#### Available records
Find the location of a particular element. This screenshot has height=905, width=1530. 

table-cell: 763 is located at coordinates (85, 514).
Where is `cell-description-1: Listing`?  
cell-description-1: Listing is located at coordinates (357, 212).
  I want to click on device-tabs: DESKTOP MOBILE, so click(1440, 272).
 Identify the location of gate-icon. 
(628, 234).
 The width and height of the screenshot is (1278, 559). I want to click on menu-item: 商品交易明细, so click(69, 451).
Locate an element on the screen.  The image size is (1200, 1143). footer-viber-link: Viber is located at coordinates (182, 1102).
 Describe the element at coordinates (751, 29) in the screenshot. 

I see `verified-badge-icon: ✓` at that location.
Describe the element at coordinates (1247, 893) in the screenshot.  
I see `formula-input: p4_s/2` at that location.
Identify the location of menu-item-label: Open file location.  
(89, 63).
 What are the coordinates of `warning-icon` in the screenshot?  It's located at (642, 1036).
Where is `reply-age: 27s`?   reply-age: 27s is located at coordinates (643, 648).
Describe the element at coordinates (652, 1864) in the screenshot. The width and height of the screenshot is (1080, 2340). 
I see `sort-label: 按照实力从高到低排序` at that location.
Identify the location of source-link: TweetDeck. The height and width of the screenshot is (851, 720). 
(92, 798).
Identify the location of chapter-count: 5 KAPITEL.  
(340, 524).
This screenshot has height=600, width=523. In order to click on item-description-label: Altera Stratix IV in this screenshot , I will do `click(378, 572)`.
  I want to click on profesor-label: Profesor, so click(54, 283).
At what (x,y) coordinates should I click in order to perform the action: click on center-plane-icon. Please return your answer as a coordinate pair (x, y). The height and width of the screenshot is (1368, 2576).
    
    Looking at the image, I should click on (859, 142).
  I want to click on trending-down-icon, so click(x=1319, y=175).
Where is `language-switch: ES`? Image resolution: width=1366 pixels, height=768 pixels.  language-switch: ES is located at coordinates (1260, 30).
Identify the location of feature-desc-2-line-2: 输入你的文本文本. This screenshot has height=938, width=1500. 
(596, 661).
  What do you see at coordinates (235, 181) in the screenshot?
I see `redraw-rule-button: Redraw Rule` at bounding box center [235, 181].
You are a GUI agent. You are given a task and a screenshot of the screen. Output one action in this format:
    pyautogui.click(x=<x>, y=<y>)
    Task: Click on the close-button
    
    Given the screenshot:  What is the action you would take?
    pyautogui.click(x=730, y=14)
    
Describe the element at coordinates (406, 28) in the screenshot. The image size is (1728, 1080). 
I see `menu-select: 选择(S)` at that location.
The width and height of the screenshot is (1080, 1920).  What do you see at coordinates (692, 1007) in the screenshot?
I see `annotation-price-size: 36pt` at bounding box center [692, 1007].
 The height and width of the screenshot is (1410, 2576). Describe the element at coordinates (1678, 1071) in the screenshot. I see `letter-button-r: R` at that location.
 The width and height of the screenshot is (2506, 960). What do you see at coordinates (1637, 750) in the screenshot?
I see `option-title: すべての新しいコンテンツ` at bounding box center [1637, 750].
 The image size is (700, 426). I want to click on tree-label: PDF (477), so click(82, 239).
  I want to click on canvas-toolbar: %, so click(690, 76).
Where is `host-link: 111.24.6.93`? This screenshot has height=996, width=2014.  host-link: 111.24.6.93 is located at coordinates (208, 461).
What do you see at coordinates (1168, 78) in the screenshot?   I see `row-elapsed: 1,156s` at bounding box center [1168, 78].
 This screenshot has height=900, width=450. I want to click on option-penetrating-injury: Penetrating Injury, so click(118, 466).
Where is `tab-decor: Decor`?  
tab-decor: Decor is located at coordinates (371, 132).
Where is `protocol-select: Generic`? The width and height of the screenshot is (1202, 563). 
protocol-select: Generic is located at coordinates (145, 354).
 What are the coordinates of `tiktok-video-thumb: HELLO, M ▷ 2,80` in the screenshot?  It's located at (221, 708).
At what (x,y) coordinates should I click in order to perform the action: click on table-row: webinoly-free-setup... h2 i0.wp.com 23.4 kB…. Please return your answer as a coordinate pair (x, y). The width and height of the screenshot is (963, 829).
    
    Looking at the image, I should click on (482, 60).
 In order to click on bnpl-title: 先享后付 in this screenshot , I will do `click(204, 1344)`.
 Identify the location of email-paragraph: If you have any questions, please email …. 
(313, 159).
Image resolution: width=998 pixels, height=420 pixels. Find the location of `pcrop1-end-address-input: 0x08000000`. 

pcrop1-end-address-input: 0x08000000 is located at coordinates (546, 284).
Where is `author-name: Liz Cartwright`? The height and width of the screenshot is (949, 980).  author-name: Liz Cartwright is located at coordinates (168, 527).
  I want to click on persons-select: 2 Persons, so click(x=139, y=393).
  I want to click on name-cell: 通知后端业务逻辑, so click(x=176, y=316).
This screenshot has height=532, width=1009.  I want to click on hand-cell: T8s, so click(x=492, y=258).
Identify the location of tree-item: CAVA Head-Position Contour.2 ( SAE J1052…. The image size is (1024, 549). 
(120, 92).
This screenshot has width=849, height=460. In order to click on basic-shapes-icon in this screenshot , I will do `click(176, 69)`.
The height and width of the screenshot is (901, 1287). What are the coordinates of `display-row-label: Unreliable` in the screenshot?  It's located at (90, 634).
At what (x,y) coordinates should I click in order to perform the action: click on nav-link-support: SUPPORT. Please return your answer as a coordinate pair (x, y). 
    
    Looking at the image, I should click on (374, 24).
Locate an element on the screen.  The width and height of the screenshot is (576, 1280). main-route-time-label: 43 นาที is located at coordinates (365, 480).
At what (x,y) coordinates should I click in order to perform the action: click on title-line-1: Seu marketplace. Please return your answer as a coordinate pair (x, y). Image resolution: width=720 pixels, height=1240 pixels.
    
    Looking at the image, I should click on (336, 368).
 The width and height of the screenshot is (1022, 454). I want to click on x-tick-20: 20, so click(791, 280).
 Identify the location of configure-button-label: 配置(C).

#### Exercise
Return the lines of the listing above from the line containing "Describe the element at coordinates (406, 28)" through the line containing "coordinates (208, 461).", inclusive, copied exactly.

#### Your response
Describe the element at coordinates (406, 28) in the screenshot. The image size is (1728, 1080). 
I see `menu-select: 选择(S)` at that location.
The width and height of the screenshot is (1080, 1920).  What do you see at coordinates (692, 1007) in the screenshot?
I see `annotation-price-size: 36pt` at bounding box center [692, 1007].
 The height and width of the screenshot is (1410, 2576). Describe the element at coordinates (1678, 1071) in the screenshot. I see `letter-button-r: R` at that location.
 The width and height of the screenshot is (2506, 960). What do you see at coordinates (1637, 750) in the screenshot?
I see `option-title: すべての新しいコンテンツ` at bounding box center [1637, 750].
 The image size is (700, 426). I want to click on tree-label: PDF (477), so click(82, 239).
  I want to click on canvas-toolbar: %, so click(690, 76).
Where is `host-link: 111.24.6.93`? This screenshot has height=996, width=2014.  host-link: 111.24.6.93 is located at coordinates (208, 461).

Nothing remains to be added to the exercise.